I have trained the following XGboost:
model = XGBClassifier(
objective='binary:logistic',
base_score=0.5,
booster='gbtree',
colsample_bylevel=1,
colsample_bynode=1,
colsample_bytree=1,
enable_categorical=False,
gamma=2,
gpu_id=-1,
importance_type=None,
interaction_constraints=[],
learning_rate=0.09999999999999995,
max_delta_step=0,
#max_leaves = 2,
min_child_weight=0.9999999999999993,
monotone_constraints='(1,1,-1,-1,-1)',
n_estimators=40,
n_jobs=1,
nthread=1,
num_parallel_tree=1,
predictor='auto',
random_state=0,
reg_alpha=0.0009765625,
reg_lambda=1,
scale_pos_weight=1,
silent=True,
subsample=1,
tree_method='exact',
validate_parameters=1,
pred_contribs=True,
verbosity=None)
As you can see, I have commented out max_leaves = 2
(which means that, by default, max_leaves = 0
). The model is trained with no issues.
Then, I have tried to train the same XGBoost
BUT I have specified the max_leaves = 2
:
model = XGBClassifier(
objective='binary:logistic',
base_score=0.5,
booster='gbtree',
colsample_bylevel=1,
colsample_bynode=1,
colsample_bytree=1,
enable_categorical=False,
gamma=2,
gpu_id=-1,
importance_type=None,
interaction_constraints=[],
learning_rate=0.09999999999999995,
max_delta_step=0,
max_leaves = 2,
min_child_weight=0.9999999999999993,
monotone_constraints='(1,1,-1,-1,-1)',
n_estimators=40,
n_jobs=1,
nthread=1,
num_parallel_tree=1,
predictor='auto',
random_state=0,
reg_alpha=0.0009765625,
reg_lambda=1,
scale_pos_weight=1,
silent=True,
subsample=1,
tree_method='exact',
validate_parameters=1,
pred_contribs=True,
verbosity=None)
And the model does not train.
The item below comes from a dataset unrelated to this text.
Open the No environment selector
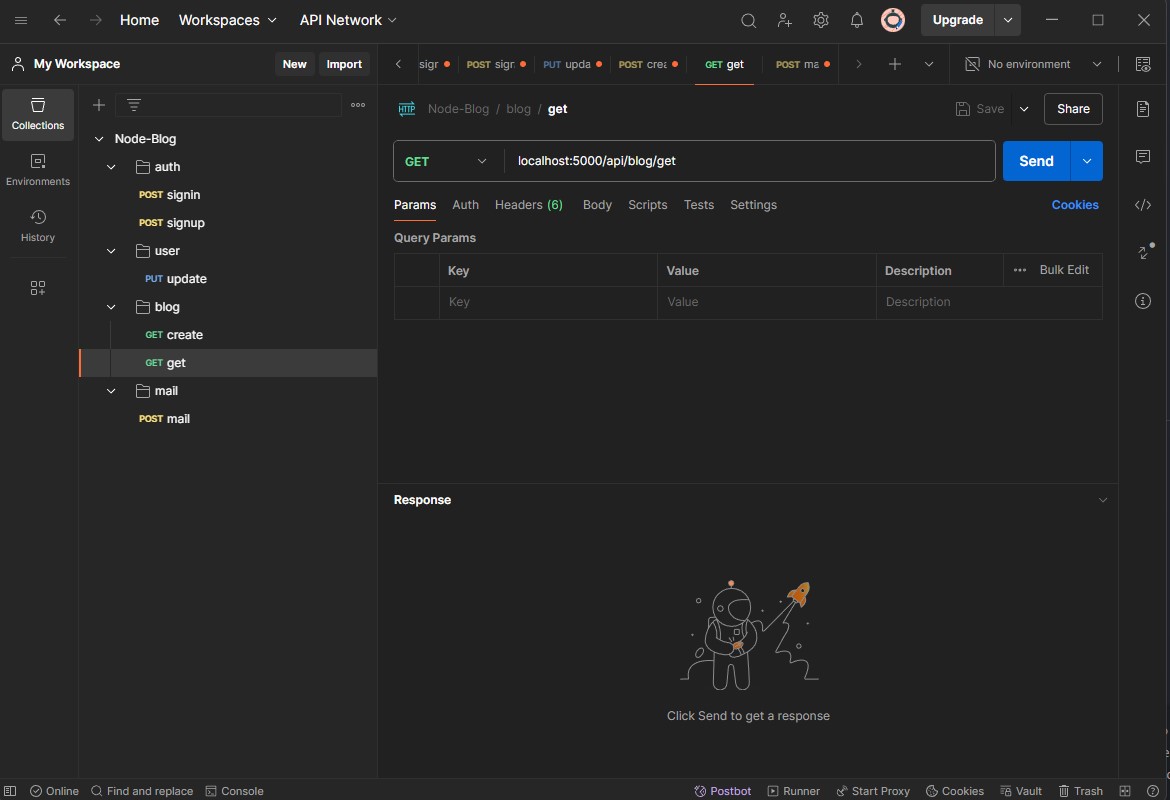 pyautogui.click(x=1033, y=64)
In Spyder console I see this error:
Restarting kernel...
If I try the same in Visual Studio I get an error such as Aborted!
.
If I set the max_leaves
to be between 1 and 11 (when the monotone_contraints
are specified), then the model does not get trained. If the number of leaves is greater than 11, then the model trains fine.
Question 1. Why is that?
Then, I have removed the monotone_constraints
and set the number of max_leaves
between 1 and 11 and the model gets trained.
Question 2. Why would the monotone_constraints
interfere with the max_leaves
? I have tried this on different datasets (with low and large number of records and features), and that's what I have consistently noticed: if the monotone_contraints
is set, then the max_leaves
must be either 0 or greater than 11. I don't understand why. Has anyone come across this issue before?